Holiday homes in Greece were evacuated on Monday as wildfires spread near Athens, while the UN warned the heatwave could stretch into August.
Firefighters and water-bombing planes and helicopters tended to flames in resort towns outside the capital, where a children’s summer camp and seniors centre were evacuated.
Spanish authorities have also warned of the risk of forest fires, with 12 regions under weather warnings on Monday as temperatures neared 44 degrees.
In Cyprus, temperatures are expected to remain above 40 degrees until Thursday.
Italian health officials have ramped up heat warnings, with Rome on track to smash all-time heat records on Tuesday, where temperatures are expected to soar over 40 degrees.
The unyielding dry heat is also stoking fears of fire and drought across the country.
Several monthly heat records were also set on Monday across Spain, Italy, Bosnia and France, the Washington Post reported.
The European Space Agency has warned the highest temperature Europe has ever observed – 48.8 degrees on August 11, 2021 in Sicily – could be surpassed if forecasts continue to rise as expected.
A heat dome has also parked itself over the western US this week, with California’s Death Valley desert at 53 degrees claiming the unenviable position of one of the hottest places on earth in the past 90 years.
Along with record-breaking temperatures in the west and south, the country’s north-east experienced flash flooding.
Authorities in Pennsylvania were searching for two missing children whose family’s car was swept away in flash flooding.
The state of Vermont was also flooded after up to two months’ worth of rain fell in a few days.
For a 19th consecutive day, the city of Phoenix in Arizona saw temperatures hit 43.3 degrees or more, with Monday’s overnight low stagnant at a sweltering 35 degrees.
Other parts of the country are being choked by severe air pollution from Canadian wildfires.
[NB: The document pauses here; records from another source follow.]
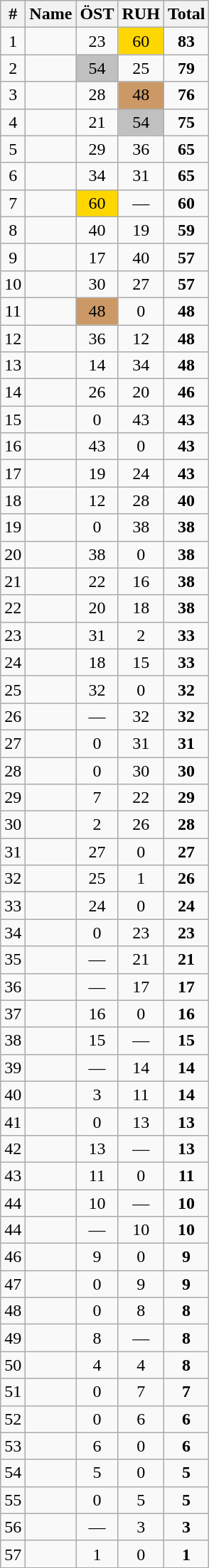
ÖST [97, 14]
79 [186, 68]
41 [13, 1123]
52 [13, 1421]
56 [13, 1529]
83 [186, 41]
50 [13, 1367]
39 [13, 1069]
# [13, 14]
59 [186, 230]
76 [186, 95]
42 [13, 1150]
75 [186, 122]
53 [13, 1448]
35 [13, 961]
49 [13, 1340]
55 [13, 1502]
Total [186, 14]
Name [51, 14]
37 [13, 1015]
51 [13, 1394]
47 [13, 1286]
RUH [141, 14]
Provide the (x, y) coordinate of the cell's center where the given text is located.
Meteorologists at AccuWeather forecast high temperatures in Texas’ biggest city Houston would hit at least 37.8 degrees every day from July 17-21, the Reuters news agency reported.
The southern United States has been under a heat dome for much of the 2023 summer, with temperature records broken from California to Florida.
Experts say it is the high pressure in the southwest that also prevents cooling rain and clouds from bringing relief. Phoenix, for example, has not had substantial rainfall since March.
“Unfortunately, it is a harbinger of things to come given that the most reliable projected impacts of climate change are those that are directly related to the increase in global temperatures,” Katharine Jacobs, from the University of Arizona, told the Washington Post.
Large swathes of the US midwest and northeast have also been blanketed by smoke from Canada, where nearly 900 wildfires are burning, triggering air quality alerts for millions of people.
More than 40 people have lost their lives and nine remain missing in flooding in South Korea after days of rain caused catastrophic flooding and landslides. Fourteen people trapped by floodwaters in an underpass in the city of Cheongju are among the dead.
The disaster has prompted calls for greater investment in planning and prevention for extreme weather caused by climate change.
In Japan, temperatures have soared to nearly 9 degrees above the average in Tokyo, with the government issuing heatstroke warnings to its vulnerable population – one of the oldest in the world.
Maximum temperatures reached 36.2 degrees in the capital on Monday.
The hottest place in the country was Kiryu, a city about two hours north of Tokyo, where the maximum temperature hit 39.7 degrees over the weekend.
The country’s meteorological agency has placed Japan’s all-time heat record at 41.1 degrees.